Whether you want a burst of energy in the morning or a relaxing latte after work, an espresso machine is a convenient, affordable luxury. If it should break down, follow these simple steps to get it perking again.
Before trying an ambitious repair project, be sure to troubleshoot your espresso machine first. If your machine is not working at all, your problem may be as simple as a disconnected power supply. Check the owner’s manual to locate wires and fuses, and inspect them for problems, a quick once-over is enough to test your wiring for frays and breakage, while a blown fuse can be tested with a voltage meter. If you have water leaks, check the gaskets in your machine and replace any that are loose, cracked or stiffened.
Cleaning the Machine
If your machine is working, but producing bitter-tasting espresso or brewing slowly, you may simply need to clean it. To clean the interior, you need a commercial cleaner specifically formulated for espresso machines, or a homemade combination of three ounces of white vinegar with twenty ounces of water. Pour the cleaner into your water intake, run it through, then repeat the process several times with pure water to keep the flavor of your espresso fresh. You may also need to descale your machine, removing sediment that has built up from using tap water or well water. Dissolve descaling agent, such as citric acid or commercial solutions, into the full reservoir of your machine, then run a cup of water out of the steam wand. Let it sit for twenty minutes, then run a quarter of the reservoir out of the steam wand and another quarter out of the brew head. Give it another twenty minutes after that, then repeat the process for a scale-free machine.

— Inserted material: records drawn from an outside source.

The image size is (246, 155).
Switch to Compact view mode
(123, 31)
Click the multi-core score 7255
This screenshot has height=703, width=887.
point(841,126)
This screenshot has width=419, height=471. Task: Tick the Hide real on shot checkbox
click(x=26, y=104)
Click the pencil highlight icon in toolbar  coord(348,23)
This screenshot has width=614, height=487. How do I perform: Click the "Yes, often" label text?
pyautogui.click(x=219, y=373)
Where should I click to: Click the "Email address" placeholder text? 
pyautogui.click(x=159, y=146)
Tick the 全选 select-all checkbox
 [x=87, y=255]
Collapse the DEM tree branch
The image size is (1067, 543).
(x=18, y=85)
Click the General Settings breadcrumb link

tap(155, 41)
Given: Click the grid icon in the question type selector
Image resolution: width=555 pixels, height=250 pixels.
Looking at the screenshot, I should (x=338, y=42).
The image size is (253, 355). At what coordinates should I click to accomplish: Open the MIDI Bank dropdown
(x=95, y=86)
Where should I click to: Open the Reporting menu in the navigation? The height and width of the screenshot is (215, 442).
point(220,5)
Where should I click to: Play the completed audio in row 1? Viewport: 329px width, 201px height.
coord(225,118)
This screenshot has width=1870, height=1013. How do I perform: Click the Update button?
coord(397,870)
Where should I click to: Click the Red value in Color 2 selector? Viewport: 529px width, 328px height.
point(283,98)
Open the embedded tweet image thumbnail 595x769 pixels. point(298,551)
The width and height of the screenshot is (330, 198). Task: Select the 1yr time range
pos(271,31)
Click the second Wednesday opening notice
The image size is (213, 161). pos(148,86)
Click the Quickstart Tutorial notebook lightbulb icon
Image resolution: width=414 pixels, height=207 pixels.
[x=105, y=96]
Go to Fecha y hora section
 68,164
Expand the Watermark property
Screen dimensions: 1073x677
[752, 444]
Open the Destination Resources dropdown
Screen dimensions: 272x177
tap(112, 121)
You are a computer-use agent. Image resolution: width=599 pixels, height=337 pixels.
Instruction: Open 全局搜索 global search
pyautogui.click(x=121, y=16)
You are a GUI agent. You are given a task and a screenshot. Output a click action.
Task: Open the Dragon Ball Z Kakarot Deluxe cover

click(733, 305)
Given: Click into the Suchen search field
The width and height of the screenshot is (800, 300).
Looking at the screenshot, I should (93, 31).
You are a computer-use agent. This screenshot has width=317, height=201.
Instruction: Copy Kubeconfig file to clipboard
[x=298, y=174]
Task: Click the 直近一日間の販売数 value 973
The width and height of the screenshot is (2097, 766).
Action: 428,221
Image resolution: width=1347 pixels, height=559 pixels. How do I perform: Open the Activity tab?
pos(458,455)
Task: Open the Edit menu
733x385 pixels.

Fixing a Vapor-Locklf your machine has stopped during or immediately after use, it may be vapor-locked–a situation where superheated vapor from the boiler puts pressure on the water pump and renders it unable to work. To solve this problem, let the machine cool down, refill the reservoir and open the steam wand knob. After two minutes, turn on the brew button; after four, turn the brew button off but keep the steam wand open. After six minutes total, the pressure in the espresso machine should be equalized and the vapor lock gone.
Replacing the Fuse
If your espresso machine has blown a fuse, then your repair will be simple and inexpensive. Just unplug the machine, and find the fuse. It should be labeled in your owner’s manual, but you can also find it by looking along the metal parts of the boiler. Look for a small, glassy bulb in a plastic tube. Make a note of its temperature rating, which should be printed on the side of the fuse. Once you have found the tube, use an ohmmeter to measure electrical resistance by tracing wires back from the fuse to their point of connection with the rest of the machine. If the ohmmeter does not register any electrical activity, your fuse needs to be replaced. Just unscrew the clip that holds the fuse, pull its plastic socket away, and cut the wires leading from the fuse to the machine. Replacement fuses are available at most hardware stores, be sure to buy replacement fuses with the same temperature rating, plus crimping connectors to join the new wires with the old ones. Hold the new fuse wires and the old ones closely together, close the crimping connectors around them, and use pliers or a specialized crimping tool to seal the connection. Replace the plastic tube, making sure no metal is visible on the new fuse, and tuck the fuse back into place.
It’s helpful to schedule monthly maintenance to clean and inspect your machine, so you can stop problems before they start. Many minor problems get their start from erratic maintenance; leaks, for example, can often be traced to failing gaskets, built-up coffee grounds, or loose connections. Many problems with the taste and texture of your espresso can also be solved by fine-tuning the texture of your grounds. Grounds that are too fine or tamped down too firmly create a slower brew with a more bitter taste, while grounds that are too coarse result in a weak brew and gurgling in the machine. While espresso machines are complex and finely tuned, most of their problems are surprisingly easy to solve on your own.